Prove that if $f: U \rightarrow \mathbb{R}^n$, then $f=(f_1,…,f_n)$

elementary-set-theoryfunctionsproof-writingsolution-verification

I gave myself a claim to prove:

If $f: U \rightarrow \mathbb{R}^n$, then we can write $f$ as $f=(f_1,…,f_n)$.

I tried to prove it this way:

Assume $f: U \rightarrow \mathbb{R}^n$. Then we know that $f(p) \in \mathbb{R}^n$. So we can write $f(p) = (x_1,…,x_n)$. We can proceed in two ways:

  1. Since $f(p) = (x_1,…,x_n)$, each $x_i$ depends on $p$, and so it is a function of $p$, and thus each $x_i$ is a function $x_i: U \rightarrow \mathbb{R}$. This line of "proof" seems not formal enough and doesn't show rigorously that $x_i$ is a function from $U$ to $\mathbb{R}$.

  2. Since $f(p) \in \mathbb{R}^n$, we can define $f_i \:= f \cdot \mathbf{e}_i$ (which is a function from $U$ to $\mathbb{R}$), and then $f = (f,\mathbf{e}_i)\mathbf{e}_i = (f_1,…,f_n)$ (I used Einstein summation convention), where $\mathbf{e}_i$ is the standard basis of $\mathbb{R}^n$.

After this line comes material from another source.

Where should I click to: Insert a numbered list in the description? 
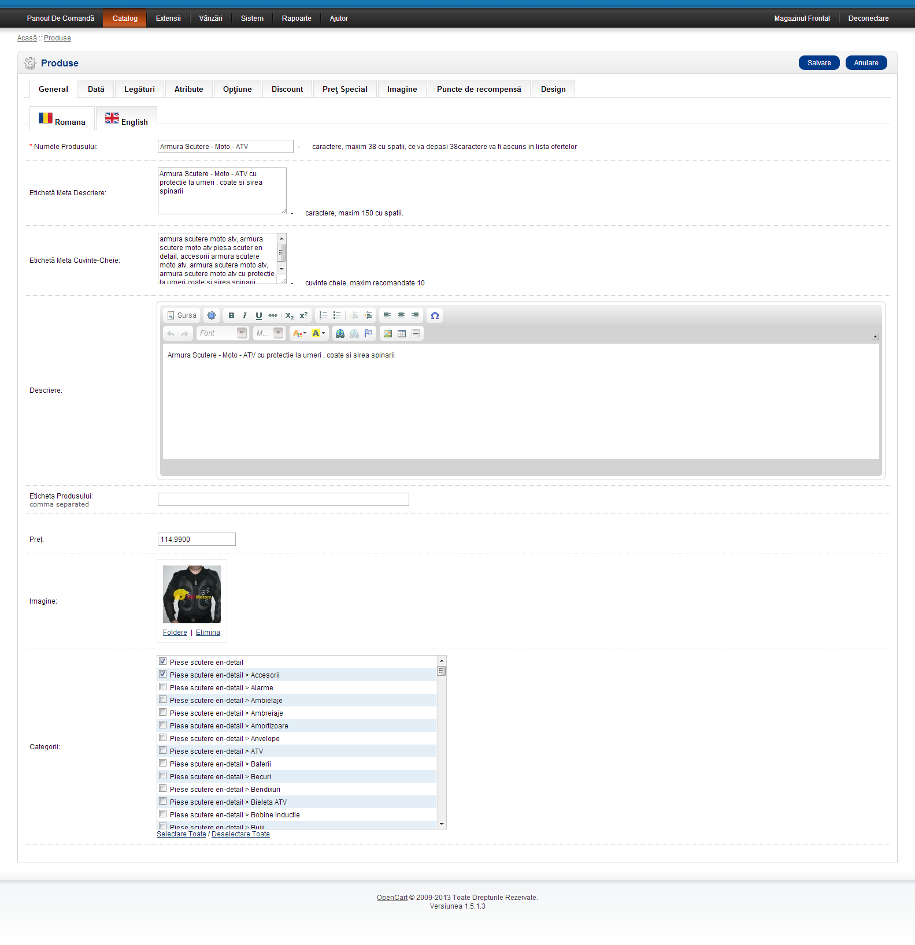[x=323, y=315]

I know it is a very basic proof, but I am not confident in my proof-writing skills yet, so I would be grateful if you could provide your input and advice on how to make it more rigorous and precise.

Best Answer

I think that what you are asking should be restated as another question that might make things clearer: "Why can $f: U \rightarrow \mathbb{R}^n$ be regarded as n different functions? (why can we say that f is comprised of n different functions?)"

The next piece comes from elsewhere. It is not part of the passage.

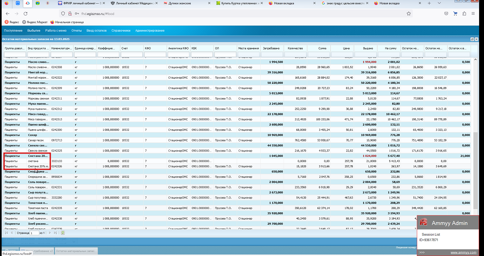Viewport: 484px width, 256px height.
Task: Open the Отчеты menu
Action: pyautogui.click(x=77, y=30)
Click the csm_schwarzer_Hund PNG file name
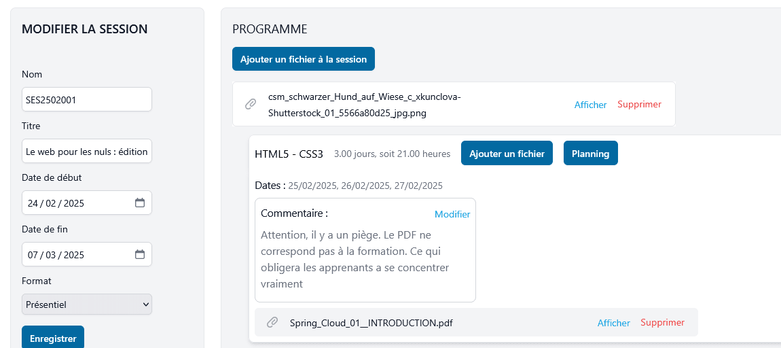 [x=364, y=105]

With this formulation of the question, it might be less vague and easier to answer your question: Since $f: U \rightarrow \mathbb{R}^n$, we know that it is a vector in $\mathbb{R}^n$ (and as such, we know it has $n$ components or coordinates), so we can decompose $f$ to $n$ distinct functions: $f_i: U \rightarrow \mathbb{R}^n; f_i = (f,\mathbf{e}_i)$, or as suggested by Mr. Giorgos Giapitzakis, you can use the projection mapping $\pi_i:\mathbb{R}^n \rightarrow \mathbb{R}; \pi_i(\vec{x})=x_i$. Those are $n$ different functions of which f is comprised, and they are exactly the coordinate function of $f$ (if you want to go further in detail, you can ask why each component/coordinate of the image vector is a function on its own. You can go about it intuitively and more formally. Formally, we already showed that each of the coordinates is a function, because we showed that $f_i = (f,\mathbf{e}_i)$, which as said before is a function from $U$ to $\mathbb{R}$. Intuitively, we can say that since each $p$ determines a vector $f(p)\in \mathbb{R}^n$, and because each vector determines its coordinates (and vice-versa), and thus each coordinate of the vector depends on p on its own. Why does it make sense that each of the n coordinates depends on $p$ / is a function of $p$? It makes sense because $f$ gives us for every $p$ a vector, meaning it returns $n$ values. Now it means that each of the $n$ components gets a value for each $p\in U$, and hence each coordinate is a function of $p$).